Raffaele Panfili era l’autista dell’Autodrappello dell’Arma della Legione di Bolzano. Portava i carabinieri in condizioni estreme nelle operazioni di soccorso. L’incontro in redazione tra i figli e Benito Torricelli, che era con lui, nel 1956, nel recupero delle salme della sciagura aerea sul Monte Giner. La scorta a Gino Bartali


Luca Fregona


Bolzano. «Ma... Ma sta parlando di mio padre!». Moreno Panfili fa un salto sulla sedia, l’Alto Adige spalancato sul tavolo, il cuore che batte. Riparte daccapo, rilegge l’articolo parola per parola, l’indice corre riga per riga. «Sì, parla di mio padre». A volte il passato torna di colpo. Bussa alla porta quando meno te lo aspetti. Qualche settimana fa abbiamo pubblicato la storia di Benito Torricelli, il carabiniere bolzanino che la Vigilia di Natale del 1956 salì a tremila metri di quota sul Monte Giner in Trentino per recuperare le salme di uno dei più gravi incidenti dell’aviazione civile italiana. Un Dc9 di linea in volo da Roma a Milano si era schiantato sulla montagna: 21 morti, nessun superstite. I soccorsi furono difficilissimi a 30 gradi sottozero. Da Bolzano partì una squadra di carabinieri dalla Stazione dell’Arma che all’epoca era in via Fago. «Ci caricarono su un camion col telone e via - racconta Torricelli al giornale -, a tutta velocità in una corsa contro il tempo. Al volante c’era Raffaele Panfili, un autista bravissimo. Quel giorno ha guidato su ghiaccio e neve, col freddo che ci mangiava lo stomaco e i gas di scarico che ammorbavano il cassone. Dovevamo fare in fretta per salvare eventuali sopravvissuti».

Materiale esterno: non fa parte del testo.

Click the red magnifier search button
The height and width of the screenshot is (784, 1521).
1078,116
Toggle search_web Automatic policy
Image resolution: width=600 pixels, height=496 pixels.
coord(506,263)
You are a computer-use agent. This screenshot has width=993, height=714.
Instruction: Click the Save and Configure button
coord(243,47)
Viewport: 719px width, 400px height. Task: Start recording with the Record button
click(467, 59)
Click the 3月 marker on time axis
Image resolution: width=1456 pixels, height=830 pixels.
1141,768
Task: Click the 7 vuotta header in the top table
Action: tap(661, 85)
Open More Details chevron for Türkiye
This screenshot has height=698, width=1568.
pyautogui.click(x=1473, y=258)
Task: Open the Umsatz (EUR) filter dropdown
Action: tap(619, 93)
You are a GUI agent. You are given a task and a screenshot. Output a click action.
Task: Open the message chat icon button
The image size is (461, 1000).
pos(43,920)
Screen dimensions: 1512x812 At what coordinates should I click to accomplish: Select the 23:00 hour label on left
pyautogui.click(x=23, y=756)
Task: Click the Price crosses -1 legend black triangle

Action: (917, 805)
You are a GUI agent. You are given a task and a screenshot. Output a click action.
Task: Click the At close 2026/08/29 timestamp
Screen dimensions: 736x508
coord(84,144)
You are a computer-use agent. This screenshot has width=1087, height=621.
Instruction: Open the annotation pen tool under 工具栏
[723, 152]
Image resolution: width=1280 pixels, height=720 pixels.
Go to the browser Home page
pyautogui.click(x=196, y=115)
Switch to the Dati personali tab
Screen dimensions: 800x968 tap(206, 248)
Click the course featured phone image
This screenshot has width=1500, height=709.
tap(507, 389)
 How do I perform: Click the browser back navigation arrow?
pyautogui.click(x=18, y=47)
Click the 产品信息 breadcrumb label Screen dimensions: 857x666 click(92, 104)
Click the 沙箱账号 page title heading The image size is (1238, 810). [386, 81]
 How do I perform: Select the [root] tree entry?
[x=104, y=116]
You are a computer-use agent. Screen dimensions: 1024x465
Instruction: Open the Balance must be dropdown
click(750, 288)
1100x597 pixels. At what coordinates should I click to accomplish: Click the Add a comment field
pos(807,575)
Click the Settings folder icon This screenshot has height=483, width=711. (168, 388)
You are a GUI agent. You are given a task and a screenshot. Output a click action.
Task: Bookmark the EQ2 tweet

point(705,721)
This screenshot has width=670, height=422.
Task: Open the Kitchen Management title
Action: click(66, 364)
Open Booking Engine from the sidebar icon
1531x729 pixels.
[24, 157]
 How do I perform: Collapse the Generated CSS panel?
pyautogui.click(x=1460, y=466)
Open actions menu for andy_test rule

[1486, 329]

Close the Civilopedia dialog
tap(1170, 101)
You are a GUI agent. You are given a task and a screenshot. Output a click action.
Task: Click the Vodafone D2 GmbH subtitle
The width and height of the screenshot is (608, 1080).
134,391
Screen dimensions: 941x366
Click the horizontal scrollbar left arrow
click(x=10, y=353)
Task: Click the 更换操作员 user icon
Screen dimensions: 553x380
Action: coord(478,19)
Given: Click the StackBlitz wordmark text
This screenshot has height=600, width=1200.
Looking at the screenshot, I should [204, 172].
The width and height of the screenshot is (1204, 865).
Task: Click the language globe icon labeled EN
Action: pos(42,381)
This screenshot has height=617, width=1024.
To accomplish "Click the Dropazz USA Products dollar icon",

Moreno Panfili chiude l’Alto Adige, chiama le sorelle Lorella e Patrizia. E poi la redazione: «Nostro padre - spiega - ci diceva poco o niente delle missioni a cui partecipava. Era una persona molto riservata. Ci piacerebbe incontrare il signor Torricelli, per sentire papà ancora vicino per un attimo». Detto fatto. Nostri ospiti al giornale insieme a Benito. Quando un papà molto amato muore troppo presto, resta il rimpianto di non avergli parlato di più, di non averlo conosciuto di più, del tempo non trascorso insieme, delle cose non dette e non raccontate.

«È morto a soli 62 anni nel 1986, pochi anni dopo il congedo, e noi eravamo ancora troppo giovani, avevamo ancora bisogno di lui».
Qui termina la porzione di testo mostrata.